### REQUIRED ACTION
Copy out the whole listing exactly as written, leaving the pictures behind.
• • • • •
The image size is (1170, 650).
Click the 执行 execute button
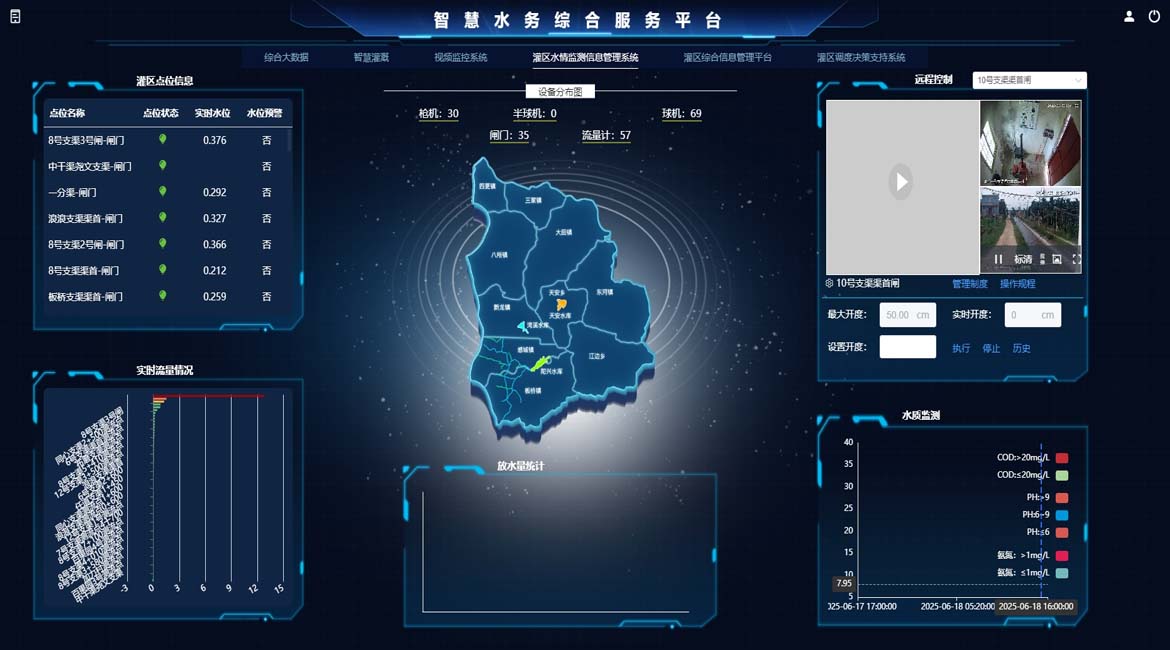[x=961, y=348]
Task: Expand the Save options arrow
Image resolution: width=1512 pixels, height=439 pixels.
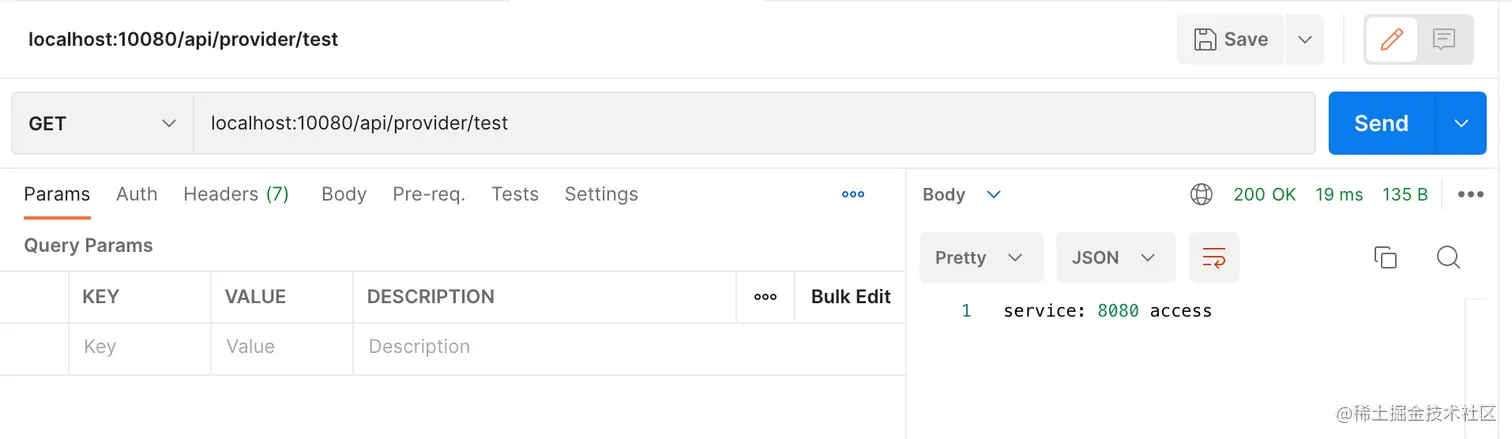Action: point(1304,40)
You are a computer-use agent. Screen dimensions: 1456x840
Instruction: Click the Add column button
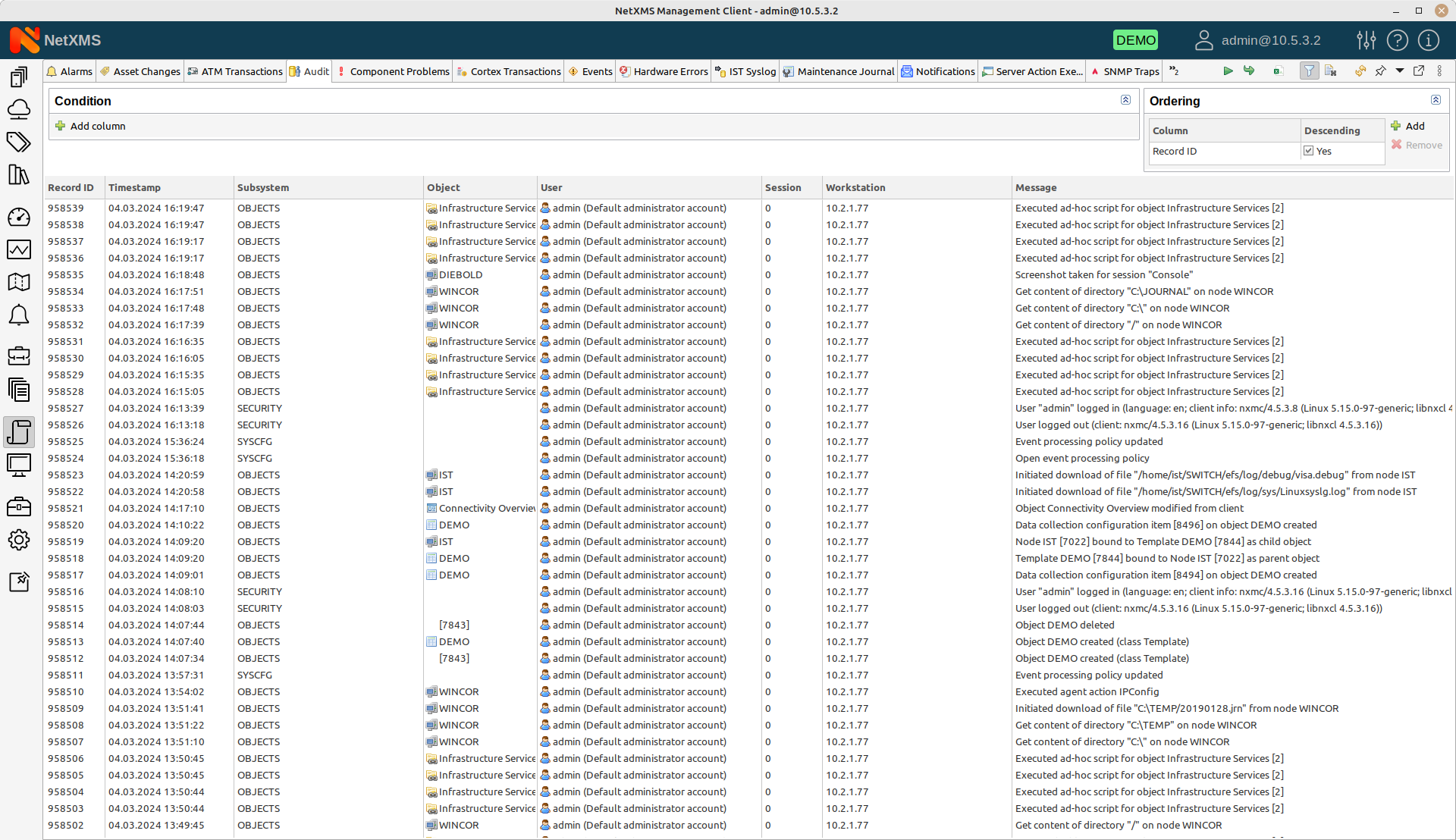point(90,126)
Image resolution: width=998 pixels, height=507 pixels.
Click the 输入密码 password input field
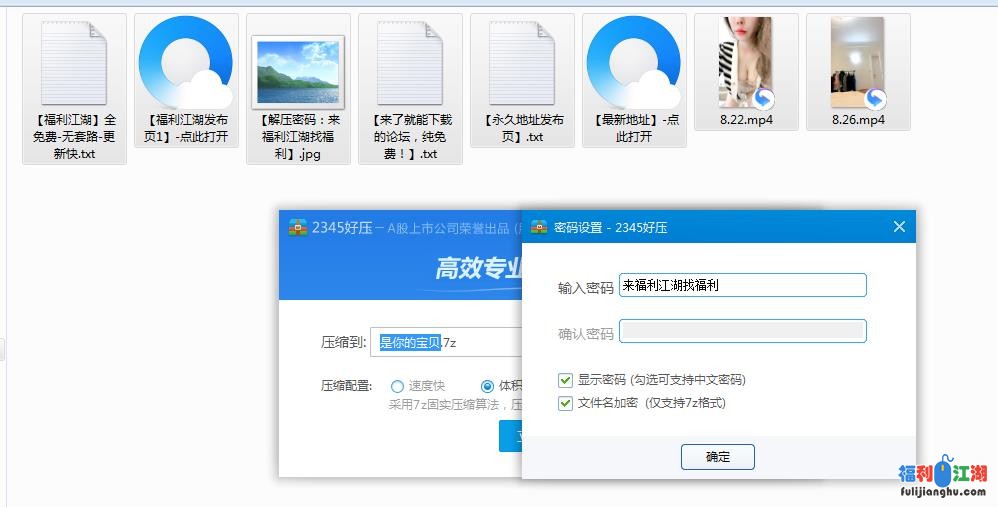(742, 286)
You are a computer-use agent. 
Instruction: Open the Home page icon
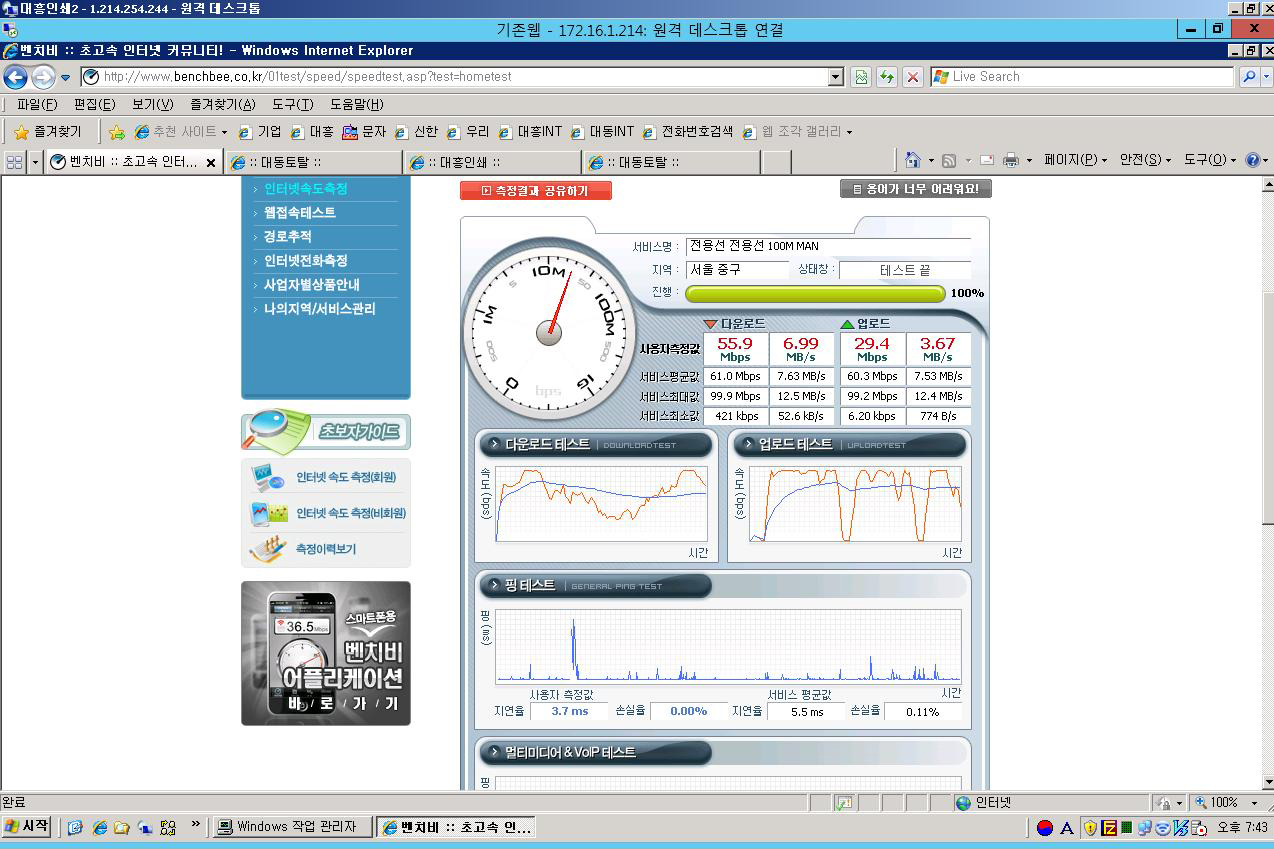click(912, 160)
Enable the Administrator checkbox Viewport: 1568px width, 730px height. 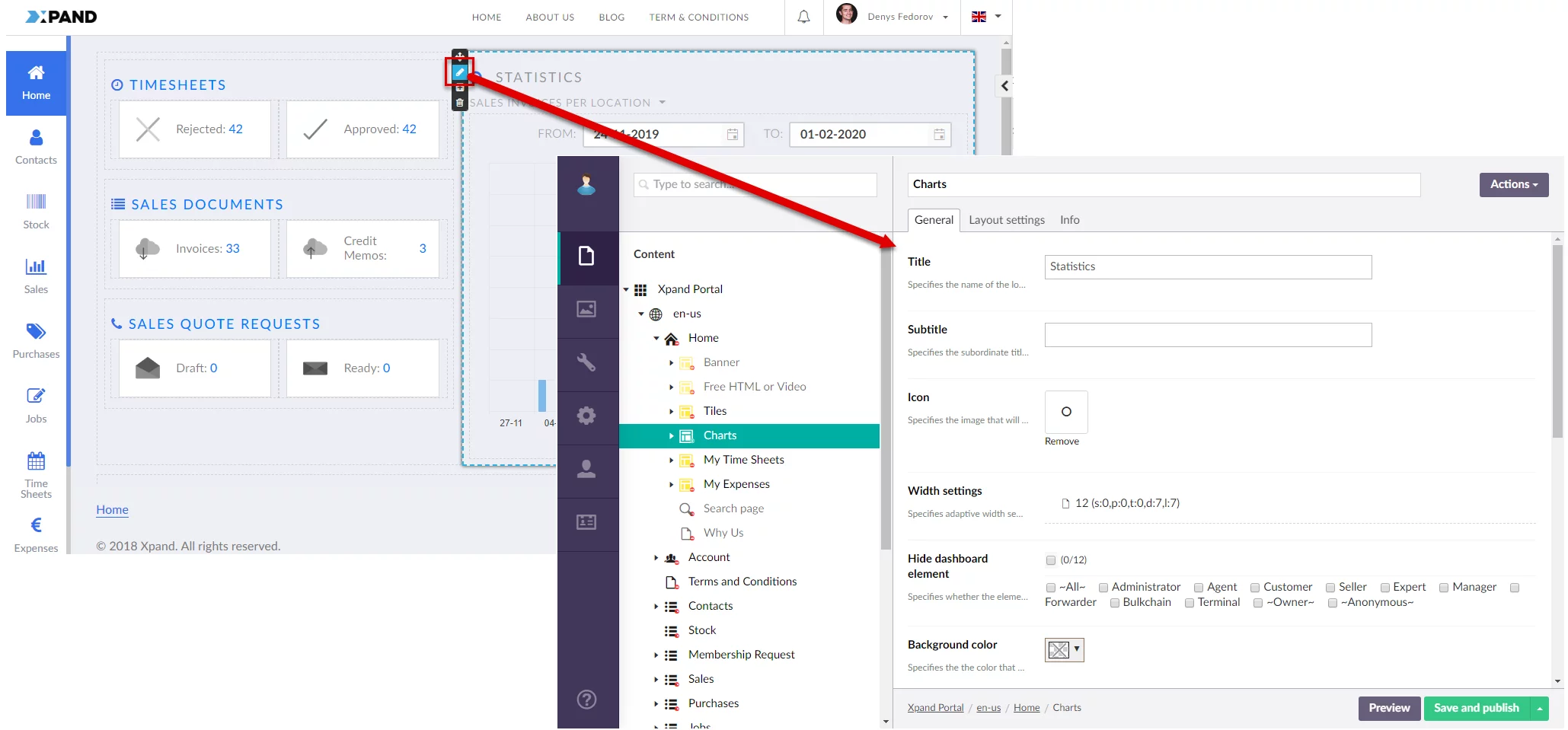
• • • • •
### RESULT
The image size is (1170, 650).
Click the 执行 execute button
[x=961, y=348]
Task: Expand the Save options arrow
Image resolution: width=1512 pixels, height=439 pixels.
Action: point(1304,40)
You are a computer-use agent. Screen dimensions: 1456x840
Instruction: Click the Add column button
point(90,126)
Image resolution: width=998 pixels, height=507 pixels.
Click the 输入密码 password input field
(742, 286)
You are a computer-use agent. 
Instruction: Open the Home page icon
click(912, 160)
Enable the Administrator checkbox Viewport: 1568px width, 730px height. 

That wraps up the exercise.